Light On Color: Illuminate
In the last several Artissima blog posts we have taken a journey through some of the aspects of color that many of us find challenging to truly understand, and wrap our minds around.
It has been fascinating to tackle the topics of metamerism, spectral reflectance, spectral power, the color rendering index, and color temperature. I wanted to take a few moments, and summarize what I have learned, and hopefully what you have learned too!
As discussed, color is a function of light. The color that we see is reflected light waves. “Visible light is made of seven wavelength groups. When light hits objects, some of the wavelengths are absorbed and some are reflected, depending on the materials in the object. The reflected wavelengths are what we perceive as the object’s color.”
We recognize four types of Metamerism, the phenomenon of colors seeming to match under one light source, yet appearing different under another/in a different environment.
Sample metamerism: when two color samples appear to match under a particular light source but do not match under a different light source. Sample metamerism has to do with differences in each sample object’s spectral reflectance distribution, or its response to light, characterized by the wavelengths that it primarily reflects. It happens because of differences in the objects (or samples) themselves.
Illuminant metamerism: occurs when the spectral reflectance distributions of the two color samples observed are identical, and are seen under different lights sources with differing spectral power distributions (SPD, or output of a light source, characterized by its relative strength at each wavelength. It happens because of the light sources (or illuminants) themselves.
Sample Metamerism occurs as a result of differences in the reflectivity of the color samples themselves, and Illuminant Metamerism occurs as a result of differences in the output of the light source itself, under which we are viewing the color samples.
Observer metamerism: can occur because of differences in color vision from one person to the next. The physical act of seeing, that which happens in our eyes and brains when we see an object in whatever light, can alter our color perception. A common source of observer metamerism is color blindness, but it occurs with the “normal-seeing” as well. What may be a color match for one observer may not be for another.
Geometric metamerism: The angle, distance or light position from which identical colors are viewed may change the color that we see. The distance between a woman’s eyes is, on average, slightly less than a man’s. This slightly different angle of stereoscopic viewpoint may be why men and women have been known to perceive colors differently! Most of us have had the experience of two samples appearing to match when viewed from one angle, but then not matching when viewed from another angle.
CRI, or The Color Rendering Index is an international measurement scale that measures or describes how colors are rendered, IE “show up” to our eyes, under an artificial source of light as compared to daylight. Daylight renders the widest variety of colors, as compared to artificial lighting, which depending on the nature of its light source, can render many or few colors. The International Commission on Illumination (Abbreviated C.I.E. because of its French name, Commission internationale de l’éclairage)is recognized as the international authority on light and color. It defines CRI/color rendering as the effect of an illuminant on the color appearance of objects by conscious or subconscious comparison with their color appearance under a reference illuminant.

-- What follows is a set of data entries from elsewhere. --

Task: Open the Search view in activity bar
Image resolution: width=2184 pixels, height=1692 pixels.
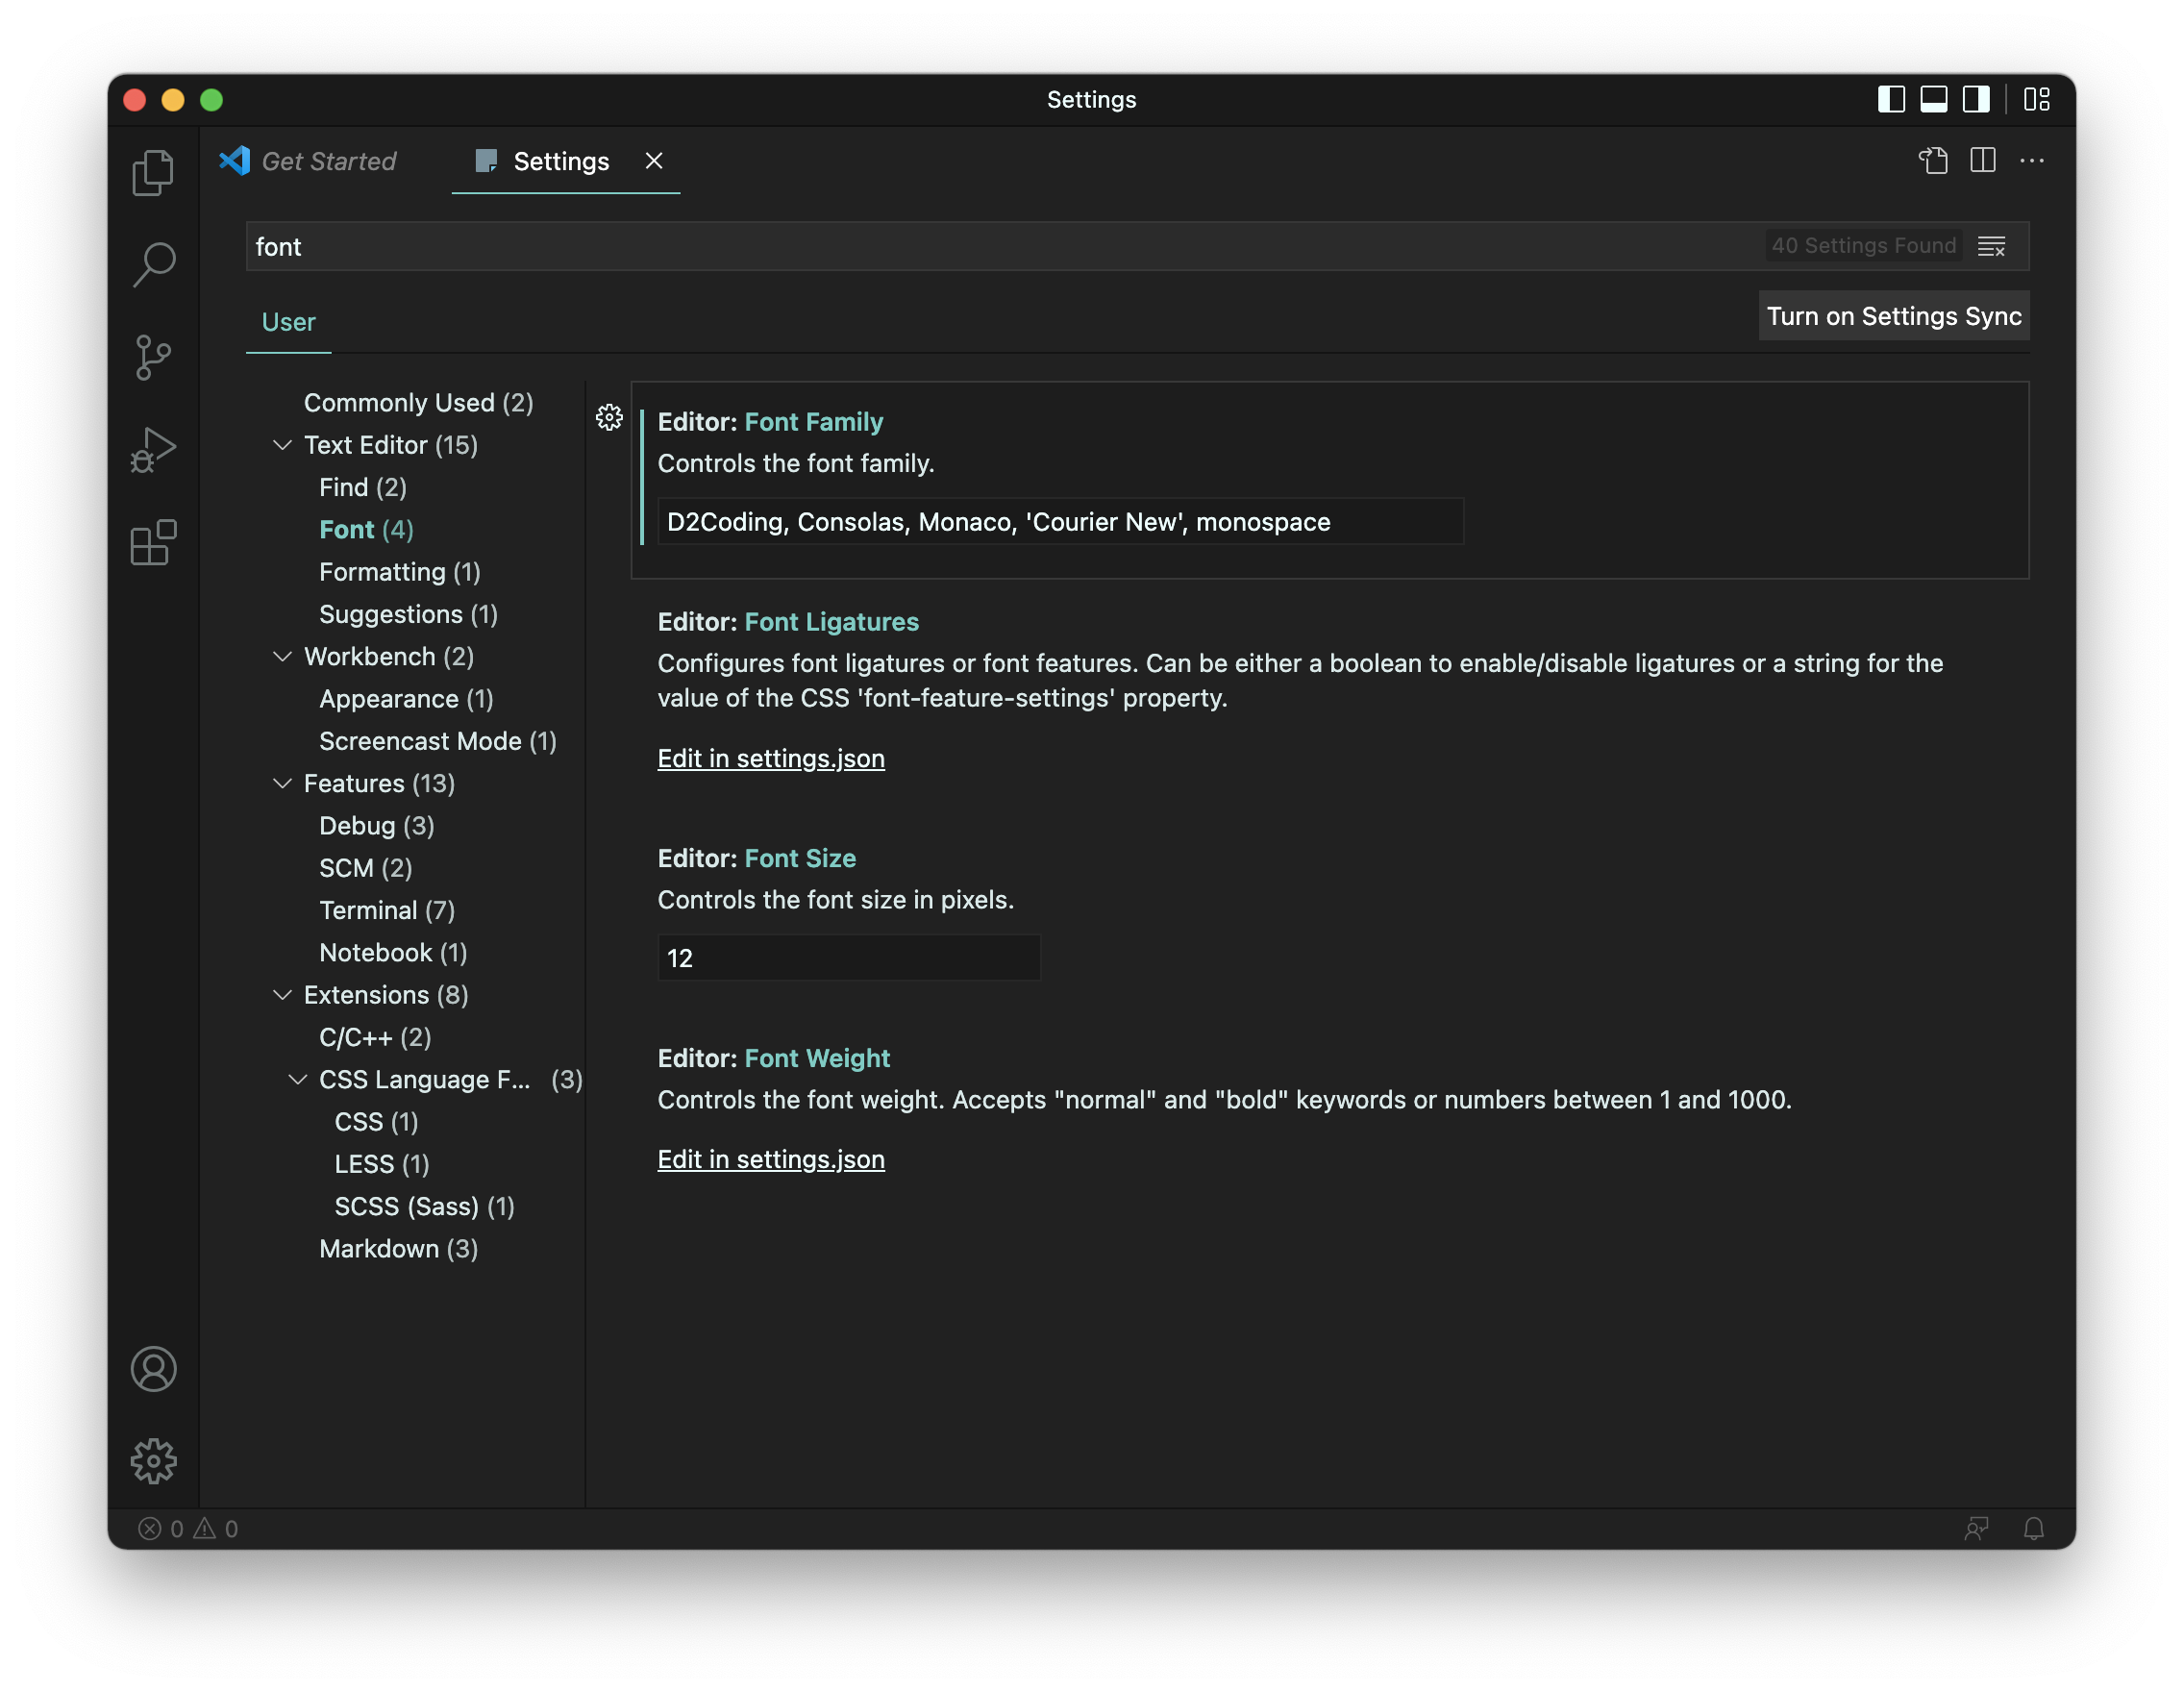Action: pos(153,265)
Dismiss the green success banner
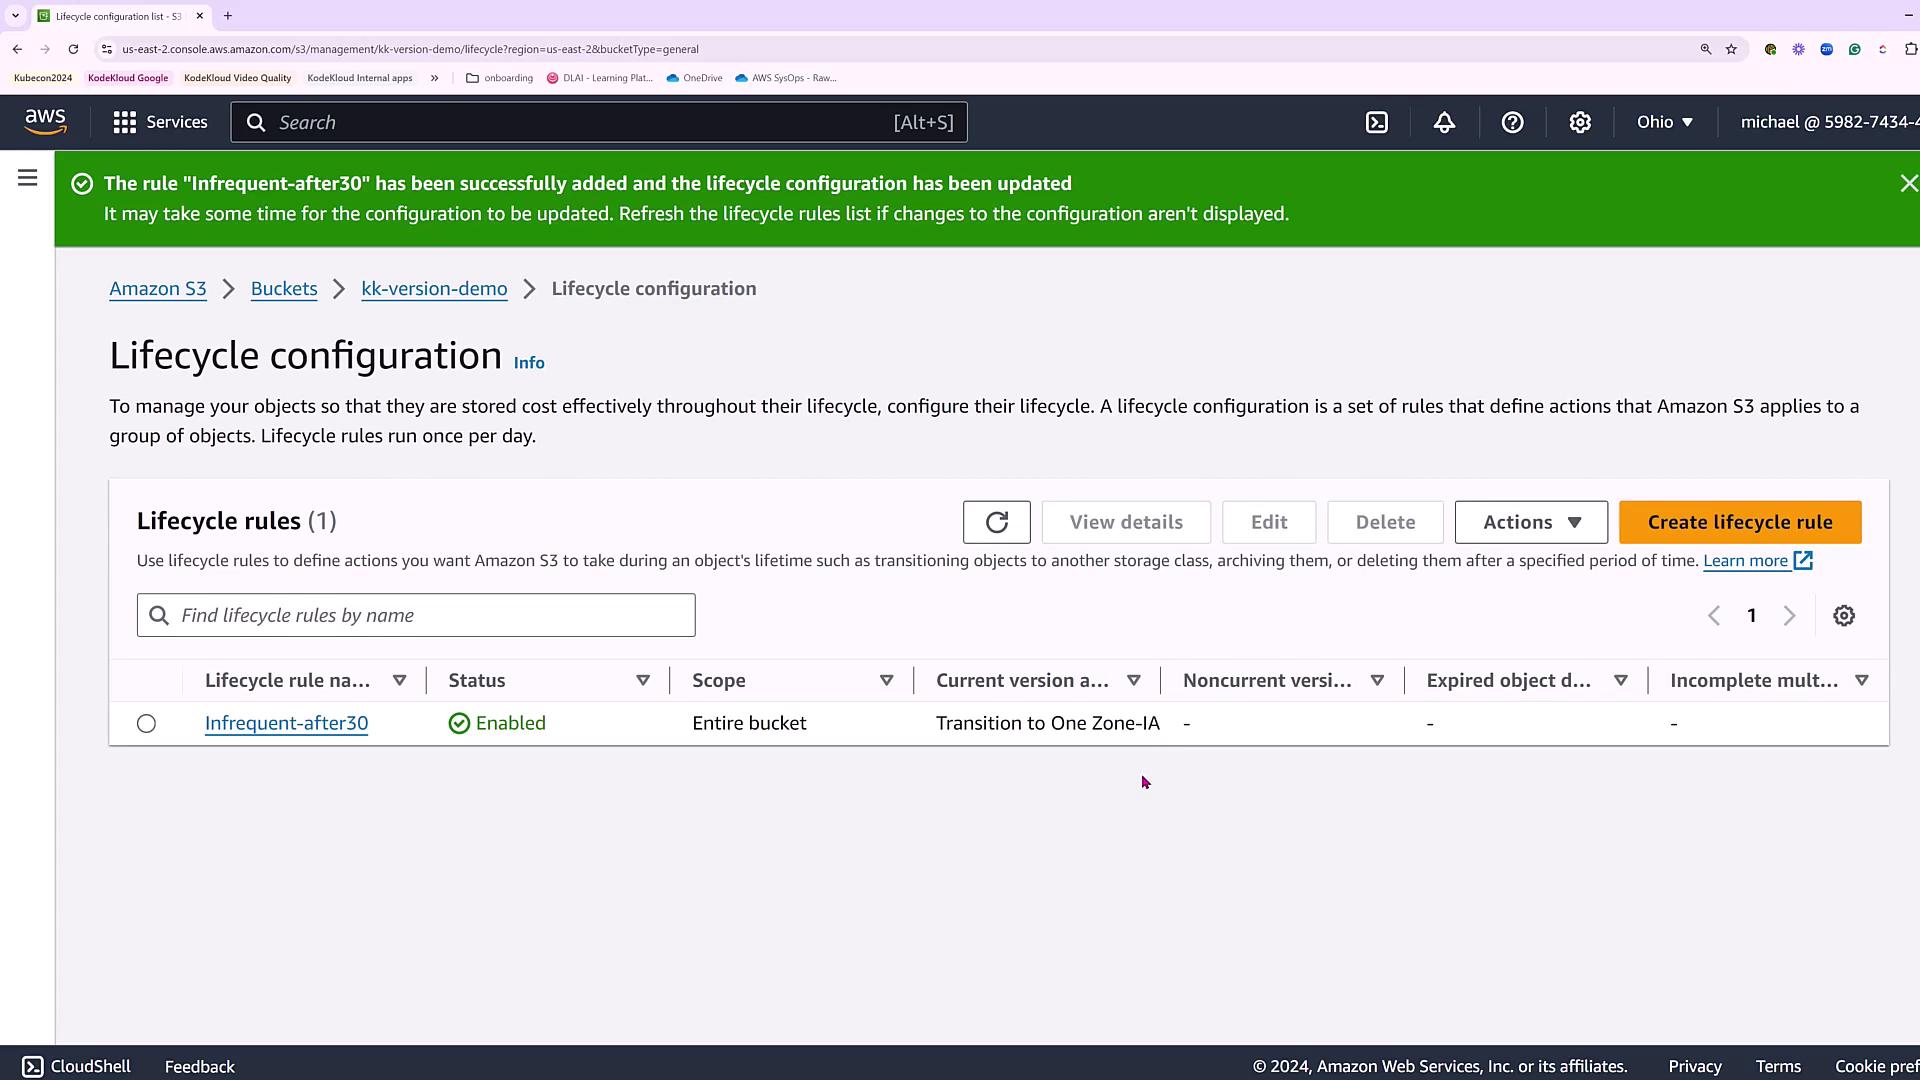Screen dimensions: 1920x1080 point(1908,183)
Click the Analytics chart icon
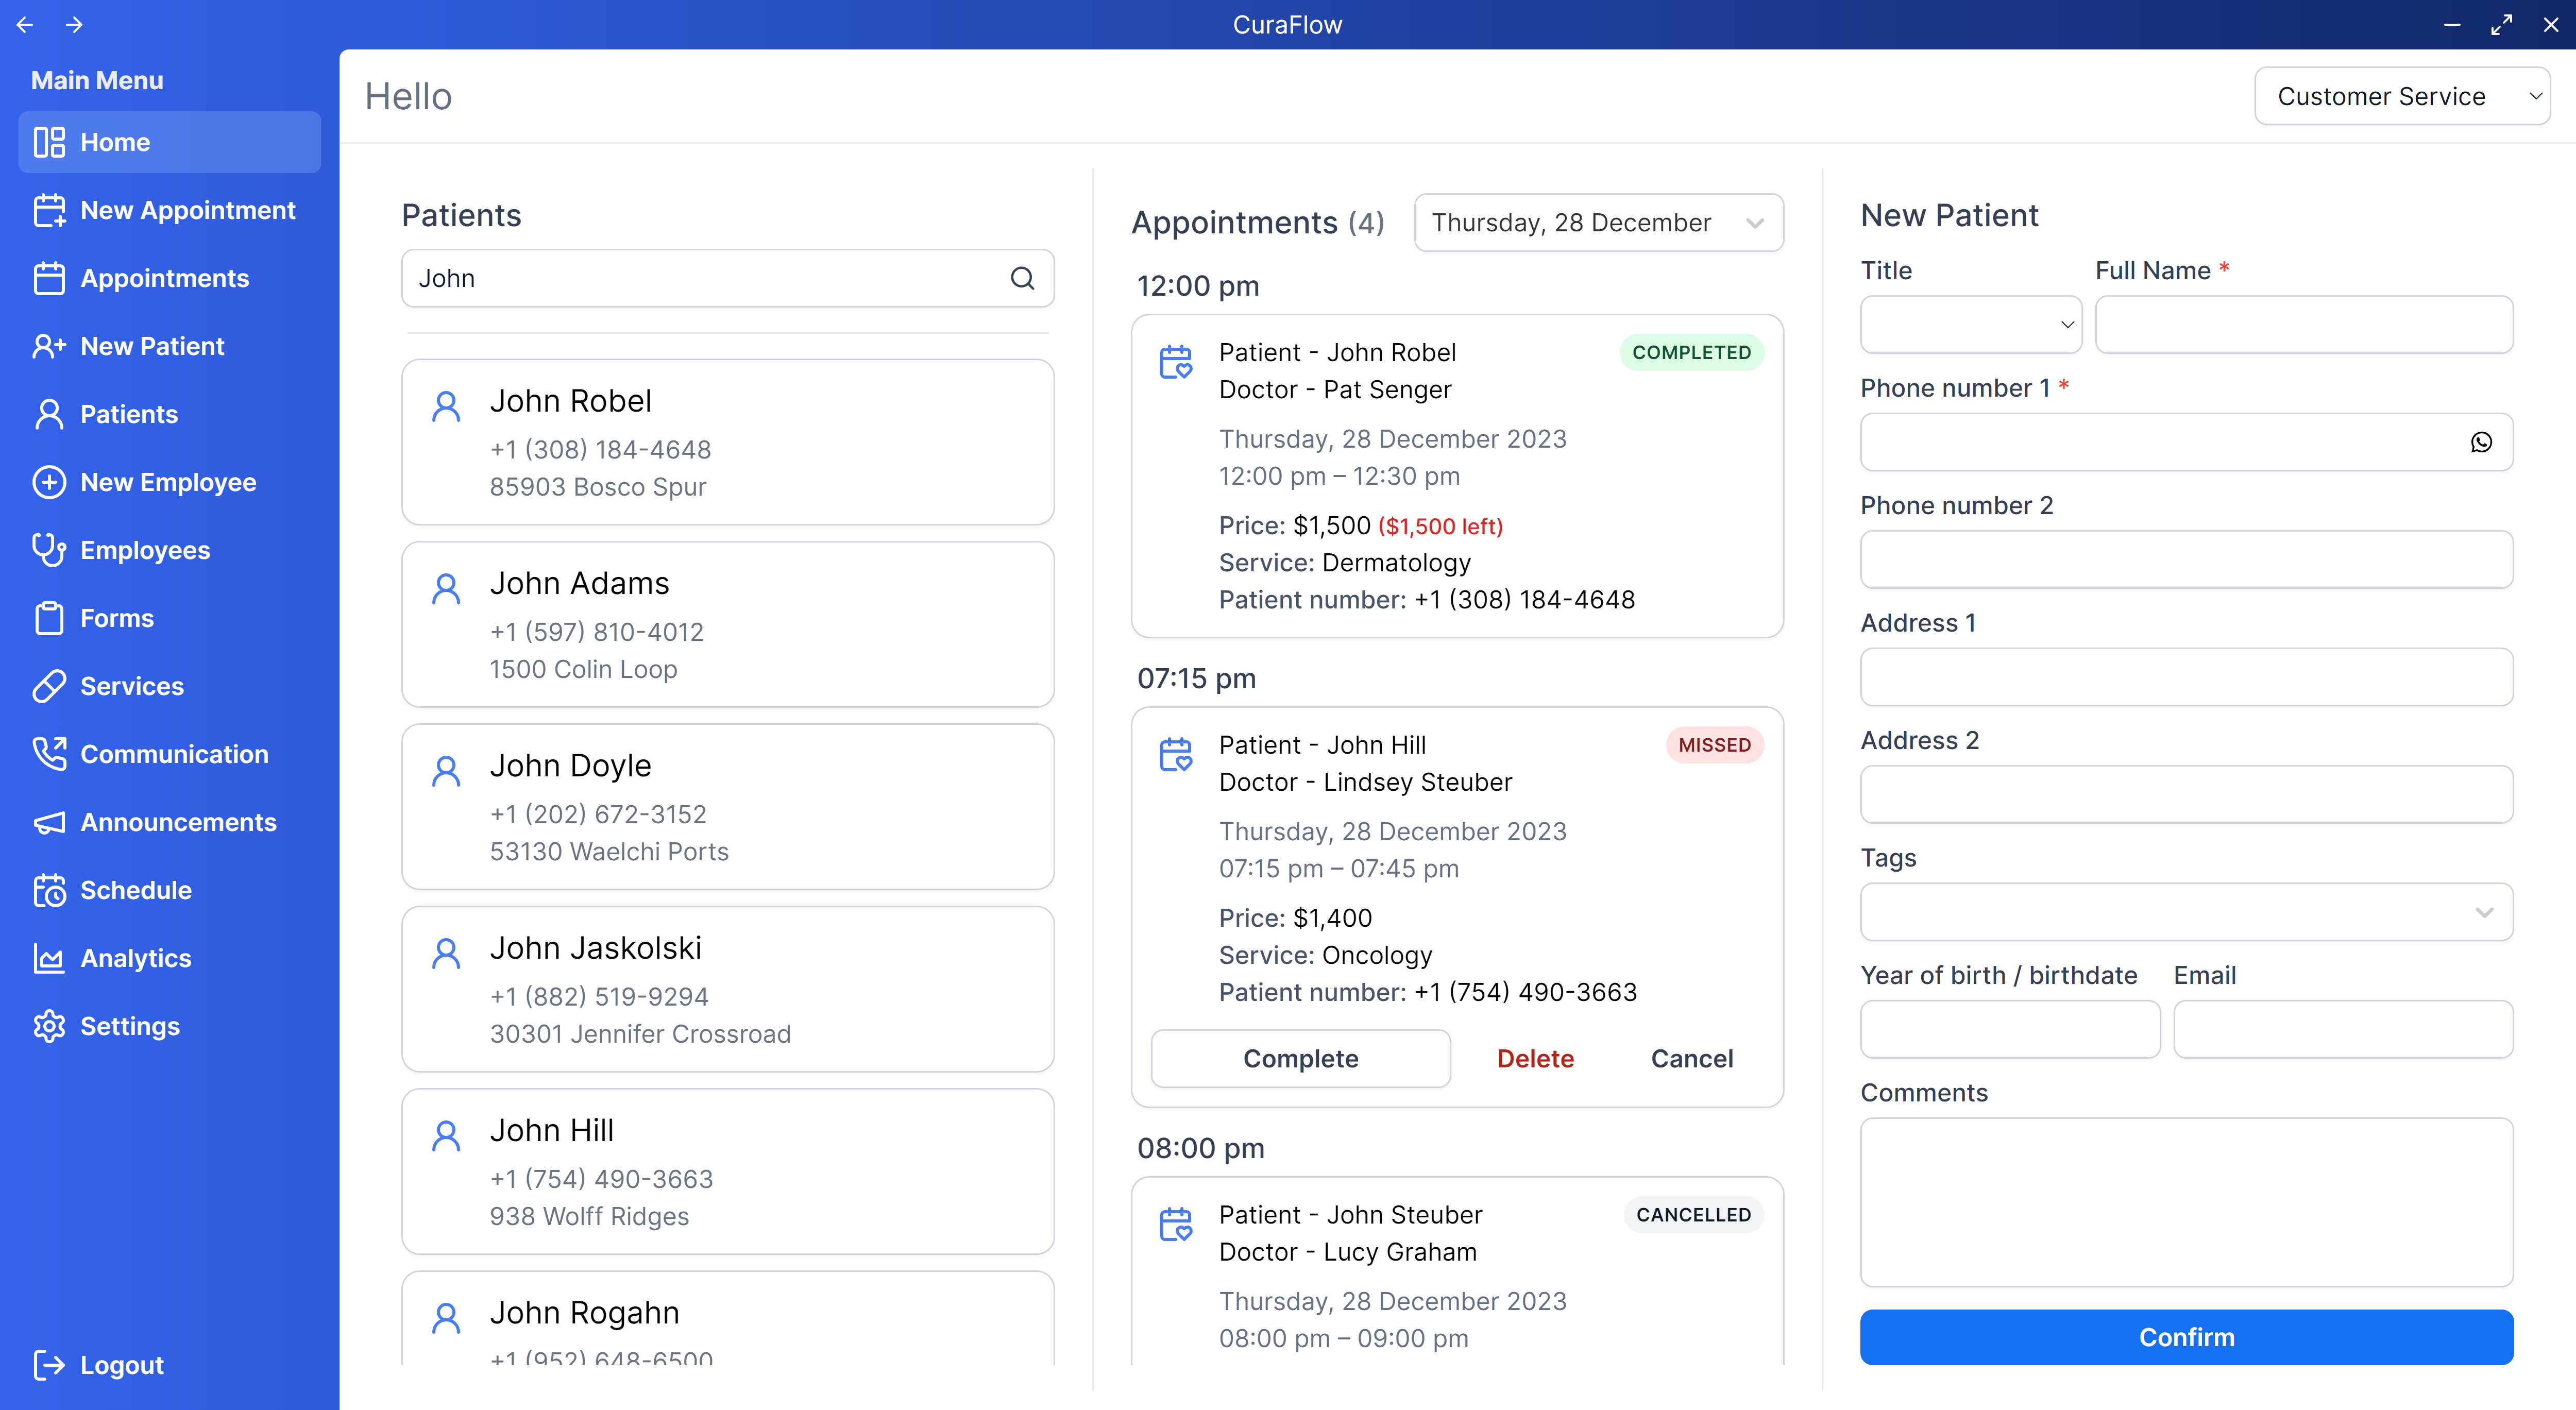Image resolution: width=2576 pixels, height=1410 pixels. [49, 957]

in my own words, the color rendering index describes the effect of a light source on how the color of an object appears to us. It is the measurement of how much an object’s color appearance shifts when illuminated by an artificial (other than daylight) light source compared to the color appearance of the same object when illuminated by a “reference” light source (daylight), of comparable color temperature.
Color Temperature… refers to the actual color and type of light emitted by a particular light source. High color temperatures, those over 5,000K (K = Kelvin) are termed cool colors and are bluish white, while lower color temperatures (2,700–3,000 K) are called warm colors and are yellowish white through red.
Thus, color temperature refers to the actual color of light and CRI refers to the ability of a light source to render color, in comparison to daylight.
The relationship of color temperature to CRI?
The color rendering index can be used as a basis of comparison between light sources only if they have the same color temperature; if they are the same degree Kelvin, and thus the light they emit is the same color.
CCT, or Correlated Color Temperature, also expressed in Kelvin, is a numerical description of a light’s color appearance, and describes whether a white light source appears more yellow/gold, or more blue. CCT can be used as a means of correlating the color of an artificial light source with the color of daylight.
As artists, colorists, visual makers of any kind, and humans upon this earth…we will always come back to our response to color, how it is perceived or rendered through light, its effect on our interior and exterior environments, and upon our hearts, minds and souls, to say nothing of our work. Color, and thus light, are a frame of reference for our physical and emotional experience as we move through our lives.
I hope these posts have shed some light on the color in your life….and that you walk in beauty…and illumination.